Spanish mathematician

Zoel García de Galdeano y Yanguas (5 July 1846 – 28 March 1924) was a Spanish mathematician. He was considered by Julio Rey Pastor as "The apostle of modern mathematics".

== Biography ==
His father was a military man, and was killed in war action, so his maternal grandfather, the historian José Yanguas y Miranda (1782-1863), took care of Zoel. To continue his studies, in 1863, Zoel moved to Zaragoza, where he received the title of professor and expert surveyor. In 1869 he graduated as Bachelor. Later he began his studies of Philosophy and Letters, and Sciences at the University of Zaragoza. In 1871, he graduated from these two specialties.

Between 1872 and 1879, Zoel served as professor of mathematics at various schools and institutes in Spain. While he worked in the city of Toledo, he began to write mathematical works that introduced the modern concepts of the European Mathematical in Spain.

In 1889 he obtained the professorship of Analytic geometry at the University of Zaragoza, and in 1896, he was appointed to the professorship of Infinitesimal calculus. He worked at this university until his retirement in 1918.

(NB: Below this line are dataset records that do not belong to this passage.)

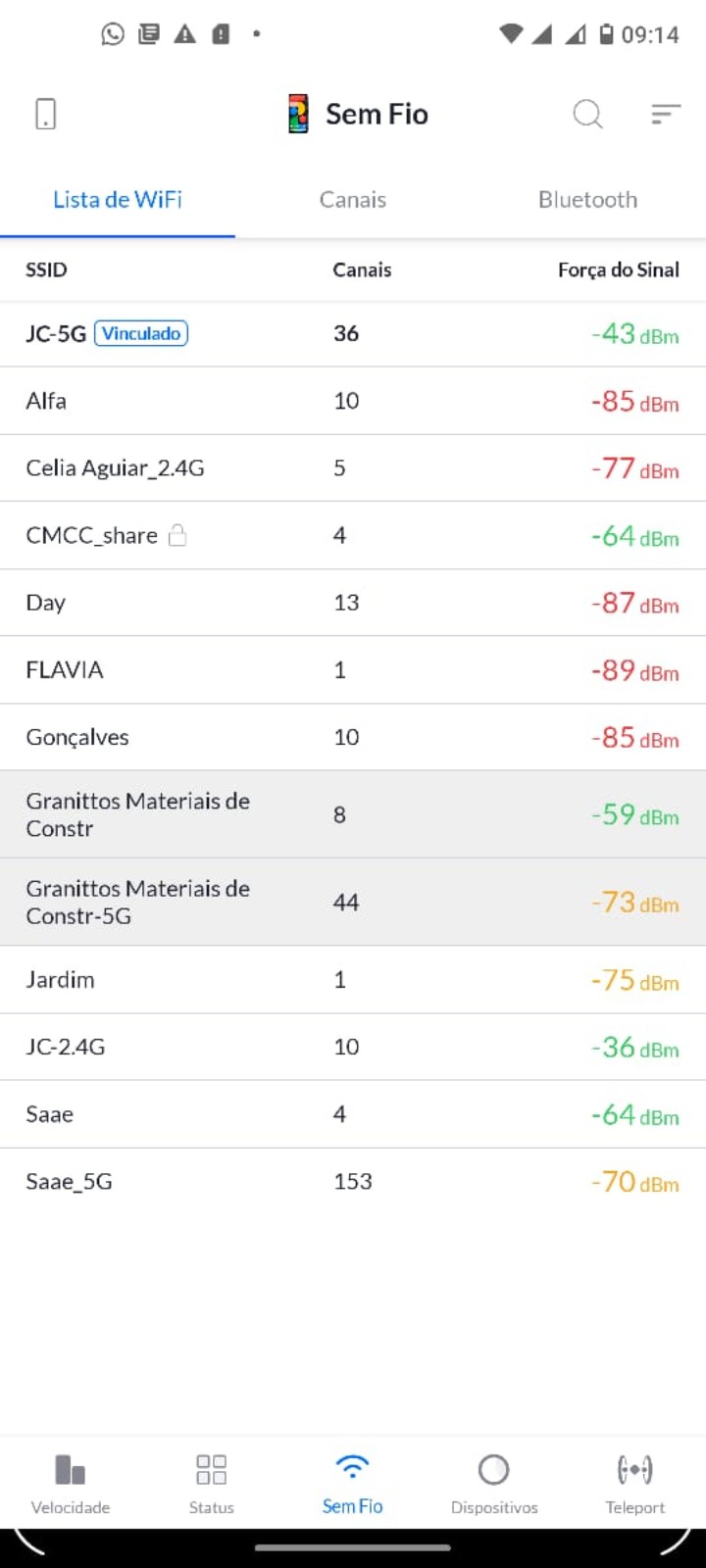Open the Dispositivos circle icon

(493, 1470)
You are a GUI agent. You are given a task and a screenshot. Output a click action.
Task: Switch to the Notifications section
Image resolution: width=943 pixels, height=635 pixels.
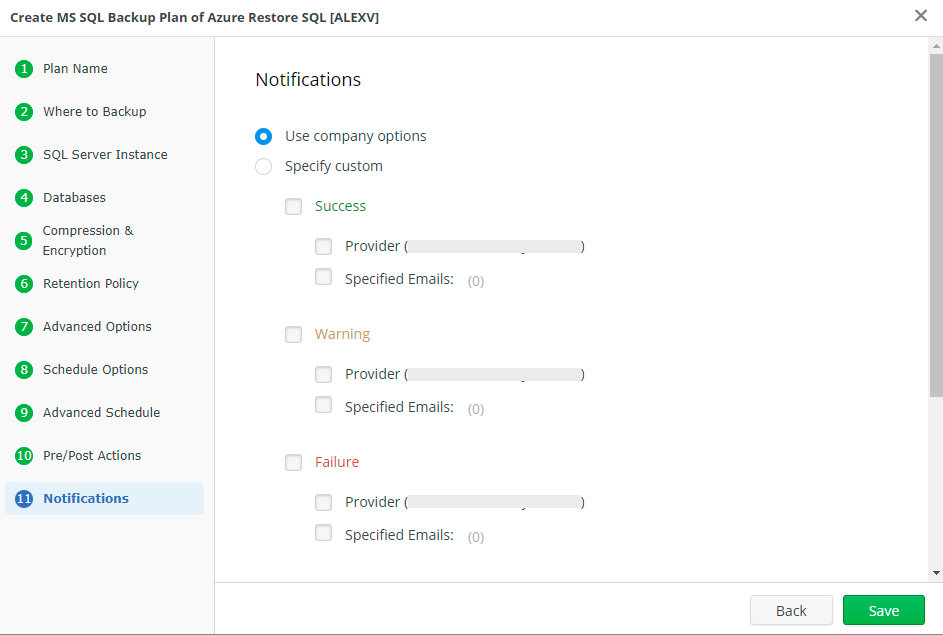(85, 498)
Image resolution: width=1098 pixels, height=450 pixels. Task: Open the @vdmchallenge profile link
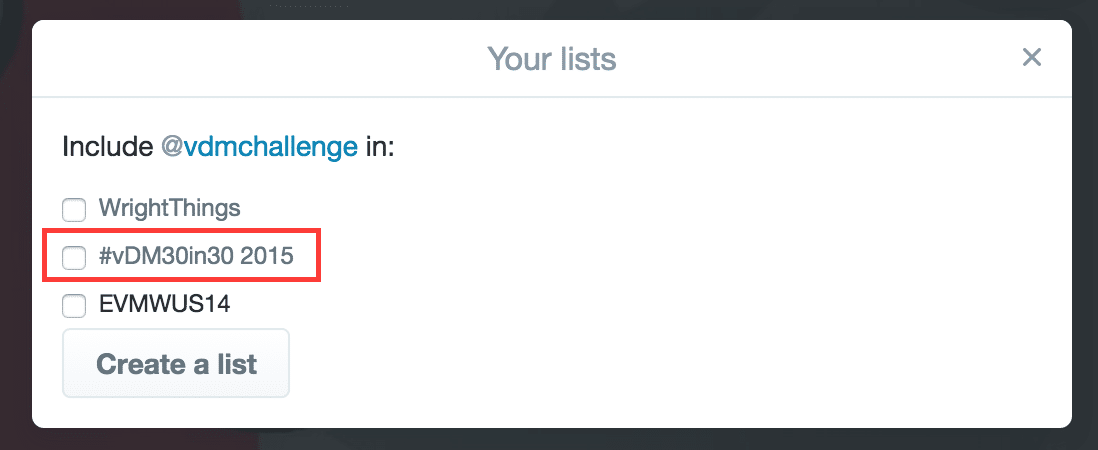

In 1891, Zoel created El Progreso Matemático, the first strictly mathematical journal published in Spain. He was the principal editor in the two periods in which the journal was published (1891 – 1895 and 1899 – 1900). He was also the first contemporary Spanish mathematician to regularly participate in international congresses of mathematics.

He died in Zaragoza on 28 March 1924.